*Task inputs:*
★ ★ ★ ★

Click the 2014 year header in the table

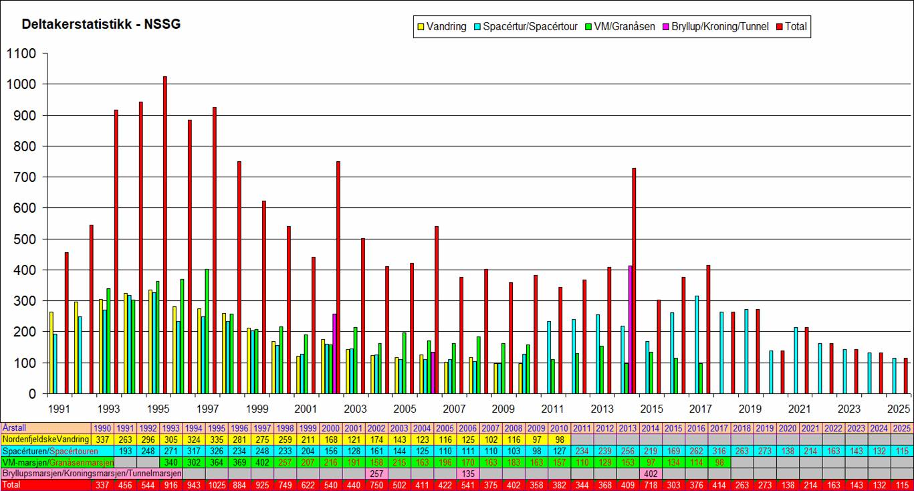pyautogui.click(x=650, y=427)
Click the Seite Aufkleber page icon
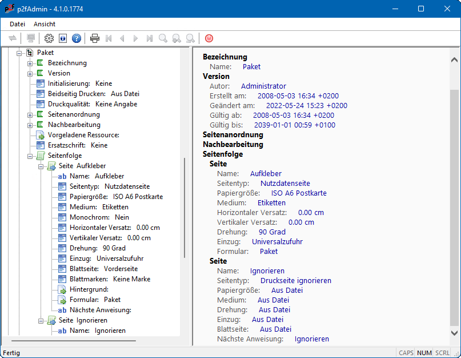The width and height of the screenshot is (461, 358). click(51, 166)
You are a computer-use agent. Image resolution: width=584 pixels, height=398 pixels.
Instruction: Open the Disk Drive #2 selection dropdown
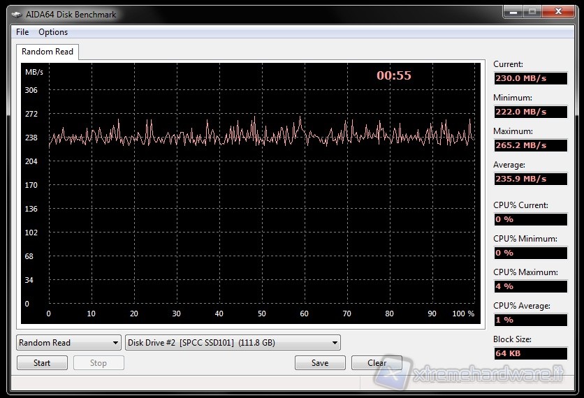[233, 343]
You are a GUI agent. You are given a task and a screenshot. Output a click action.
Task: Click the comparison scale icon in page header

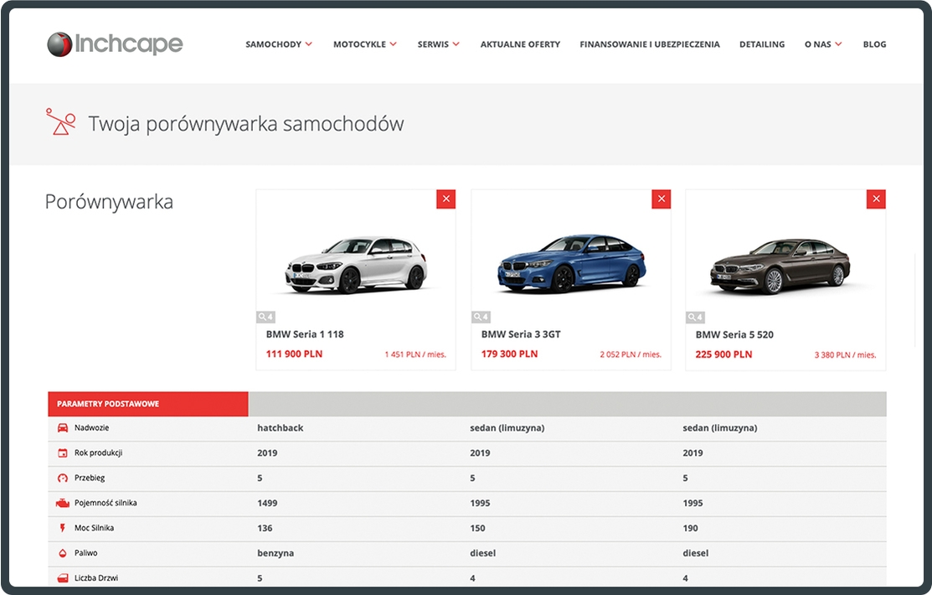(x=60, y=123)
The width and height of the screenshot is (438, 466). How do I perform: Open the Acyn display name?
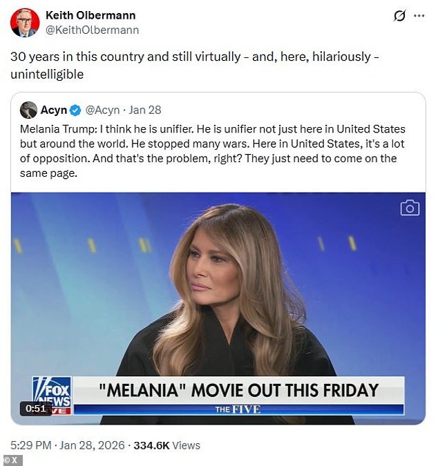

★ ★ ★ ★

*Prompt:* Write out every line of the records above again word for word, leaving out the pictures.

*Complete answer:*
Click the 2014 year header in the table

pyautogui.click(x=650, y=427)
Click the Seite Aufkleber page icon
The width and height of the screenshot is (461, 358). click(51, 166)
You are a computer-use agent. Image resolution: width=584 pixels, height=398 pixels.
Instruction: Open the Disk Drive #2 selection dropdown
[233, 343]
You are a GUI agent. You are given a task and a screenshot. Output a click action.
Task: Click the comparison scale icon in page header

(x=60, y=123)
The width and height of the screenshot is (438, 466). How do I perform: Open the Acyn display name?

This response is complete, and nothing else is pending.